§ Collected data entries

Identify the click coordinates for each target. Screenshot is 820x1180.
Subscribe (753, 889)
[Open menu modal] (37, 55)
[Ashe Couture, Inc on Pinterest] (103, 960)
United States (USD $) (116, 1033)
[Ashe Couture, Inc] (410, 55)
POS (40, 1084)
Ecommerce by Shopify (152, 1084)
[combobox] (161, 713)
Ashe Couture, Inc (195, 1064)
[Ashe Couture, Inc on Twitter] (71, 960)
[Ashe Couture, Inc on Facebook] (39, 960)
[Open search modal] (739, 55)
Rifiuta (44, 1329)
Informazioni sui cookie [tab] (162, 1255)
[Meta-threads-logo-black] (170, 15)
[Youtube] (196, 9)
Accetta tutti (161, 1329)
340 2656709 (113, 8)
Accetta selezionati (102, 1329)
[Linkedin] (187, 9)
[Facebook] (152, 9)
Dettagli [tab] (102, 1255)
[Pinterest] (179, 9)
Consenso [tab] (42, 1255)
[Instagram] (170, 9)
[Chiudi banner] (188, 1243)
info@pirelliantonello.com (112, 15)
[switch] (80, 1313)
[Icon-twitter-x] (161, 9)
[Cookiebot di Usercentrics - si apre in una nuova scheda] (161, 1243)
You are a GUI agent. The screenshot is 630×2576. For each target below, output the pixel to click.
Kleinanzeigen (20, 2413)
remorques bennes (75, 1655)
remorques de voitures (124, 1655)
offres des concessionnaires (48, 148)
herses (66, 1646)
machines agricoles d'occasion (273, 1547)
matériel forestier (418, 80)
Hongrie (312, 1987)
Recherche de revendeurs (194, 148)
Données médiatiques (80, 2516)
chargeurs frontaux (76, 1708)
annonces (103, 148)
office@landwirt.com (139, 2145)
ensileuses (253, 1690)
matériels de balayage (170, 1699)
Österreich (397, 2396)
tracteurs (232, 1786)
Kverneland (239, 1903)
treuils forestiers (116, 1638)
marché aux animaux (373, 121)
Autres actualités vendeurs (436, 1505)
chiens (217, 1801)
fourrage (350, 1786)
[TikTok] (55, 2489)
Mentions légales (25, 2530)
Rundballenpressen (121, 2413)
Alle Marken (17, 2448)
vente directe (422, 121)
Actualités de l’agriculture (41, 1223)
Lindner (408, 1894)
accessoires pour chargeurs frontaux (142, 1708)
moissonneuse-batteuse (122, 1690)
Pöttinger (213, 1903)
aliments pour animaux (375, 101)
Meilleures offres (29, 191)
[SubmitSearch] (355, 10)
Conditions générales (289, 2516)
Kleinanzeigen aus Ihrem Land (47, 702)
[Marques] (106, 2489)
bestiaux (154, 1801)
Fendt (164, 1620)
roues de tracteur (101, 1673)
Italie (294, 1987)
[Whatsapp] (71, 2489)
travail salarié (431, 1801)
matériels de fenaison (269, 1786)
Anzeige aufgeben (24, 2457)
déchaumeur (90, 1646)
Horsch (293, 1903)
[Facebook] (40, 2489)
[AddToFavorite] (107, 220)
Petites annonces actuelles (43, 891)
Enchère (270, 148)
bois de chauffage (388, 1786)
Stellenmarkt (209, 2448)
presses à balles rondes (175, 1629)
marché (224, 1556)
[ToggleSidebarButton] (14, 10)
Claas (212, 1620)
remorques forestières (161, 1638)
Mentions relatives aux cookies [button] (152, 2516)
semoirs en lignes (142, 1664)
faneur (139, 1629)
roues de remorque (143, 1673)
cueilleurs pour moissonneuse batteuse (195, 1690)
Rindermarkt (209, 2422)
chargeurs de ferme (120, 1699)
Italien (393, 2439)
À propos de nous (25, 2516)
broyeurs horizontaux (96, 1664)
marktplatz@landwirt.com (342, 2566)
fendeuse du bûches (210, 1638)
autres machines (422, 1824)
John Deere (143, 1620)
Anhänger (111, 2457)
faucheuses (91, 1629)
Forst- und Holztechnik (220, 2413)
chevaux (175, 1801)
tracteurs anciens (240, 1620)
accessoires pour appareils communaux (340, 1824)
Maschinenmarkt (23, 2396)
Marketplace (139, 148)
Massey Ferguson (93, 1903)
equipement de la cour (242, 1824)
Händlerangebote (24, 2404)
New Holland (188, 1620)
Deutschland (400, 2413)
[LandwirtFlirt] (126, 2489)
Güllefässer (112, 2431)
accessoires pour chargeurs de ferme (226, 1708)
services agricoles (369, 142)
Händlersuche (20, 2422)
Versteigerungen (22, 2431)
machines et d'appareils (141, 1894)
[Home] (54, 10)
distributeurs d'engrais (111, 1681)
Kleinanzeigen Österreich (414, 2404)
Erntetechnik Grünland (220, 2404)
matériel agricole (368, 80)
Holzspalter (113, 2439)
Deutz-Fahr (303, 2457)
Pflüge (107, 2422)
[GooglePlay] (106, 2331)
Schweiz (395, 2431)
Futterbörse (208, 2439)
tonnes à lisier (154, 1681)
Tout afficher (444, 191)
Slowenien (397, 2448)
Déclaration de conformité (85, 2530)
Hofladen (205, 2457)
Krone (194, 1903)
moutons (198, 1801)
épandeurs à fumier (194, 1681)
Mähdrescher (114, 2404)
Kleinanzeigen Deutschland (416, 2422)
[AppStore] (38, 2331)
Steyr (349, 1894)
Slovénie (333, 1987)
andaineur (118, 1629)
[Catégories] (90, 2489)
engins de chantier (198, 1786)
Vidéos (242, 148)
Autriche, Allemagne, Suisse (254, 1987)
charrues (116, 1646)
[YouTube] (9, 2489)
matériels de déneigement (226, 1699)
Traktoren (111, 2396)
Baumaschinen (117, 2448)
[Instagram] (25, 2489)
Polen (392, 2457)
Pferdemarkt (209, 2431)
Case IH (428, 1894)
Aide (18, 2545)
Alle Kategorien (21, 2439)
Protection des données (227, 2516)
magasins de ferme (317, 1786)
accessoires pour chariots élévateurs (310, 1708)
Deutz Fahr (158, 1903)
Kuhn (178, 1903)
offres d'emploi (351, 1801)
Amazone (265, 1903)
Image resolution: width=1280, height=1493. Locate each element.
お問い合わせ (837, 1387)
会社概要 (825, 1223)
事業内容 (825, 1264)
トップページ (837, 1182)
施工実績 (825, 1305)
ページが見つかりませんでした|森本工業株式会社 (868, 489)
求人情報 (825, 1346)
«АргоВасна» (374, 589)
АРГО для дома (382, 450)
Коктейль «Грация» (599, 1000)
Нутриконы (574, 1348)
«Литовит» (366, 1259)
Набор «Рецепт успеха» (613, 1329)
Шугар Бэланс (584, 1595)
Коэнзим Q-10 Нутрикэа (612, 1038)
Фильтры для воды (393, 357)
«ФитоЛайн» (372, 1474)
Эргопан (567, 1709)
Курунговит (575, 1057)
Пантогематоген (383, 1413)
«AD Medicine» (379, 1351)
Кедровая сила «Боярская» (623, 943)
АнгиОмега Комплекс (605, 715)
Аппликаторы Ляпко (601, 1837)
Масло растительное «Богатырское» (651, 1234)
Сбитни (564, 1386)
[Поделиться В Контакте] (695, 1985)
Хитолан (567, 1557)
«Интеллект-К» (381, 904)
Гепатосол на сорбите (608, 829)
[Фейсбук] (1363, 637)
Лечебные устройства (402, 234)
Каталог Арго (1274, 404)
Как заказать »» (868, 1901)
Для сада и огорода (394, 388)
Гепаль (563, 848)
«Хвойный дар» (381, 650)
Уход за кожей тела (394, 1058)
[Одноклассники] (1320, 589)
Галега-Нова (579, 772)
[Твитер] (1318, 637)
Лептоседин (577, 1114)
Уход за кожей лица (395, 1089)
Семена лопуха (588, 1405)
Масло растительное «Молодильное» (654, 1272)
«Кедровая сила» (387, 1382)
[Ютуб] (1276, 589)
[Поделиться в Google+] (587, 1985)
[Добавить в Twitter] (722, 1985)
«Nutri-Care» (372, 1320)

§ EXERCISE AIM
Search the entries for "Facebook" and copy out each line that has it.

§ RESPONSE FOR THIS EXERCISE
[Ashe Couture, Inc on Facebook] (39, 960)
[Facebook] (152, 9)
[Facebook] (40, 2489)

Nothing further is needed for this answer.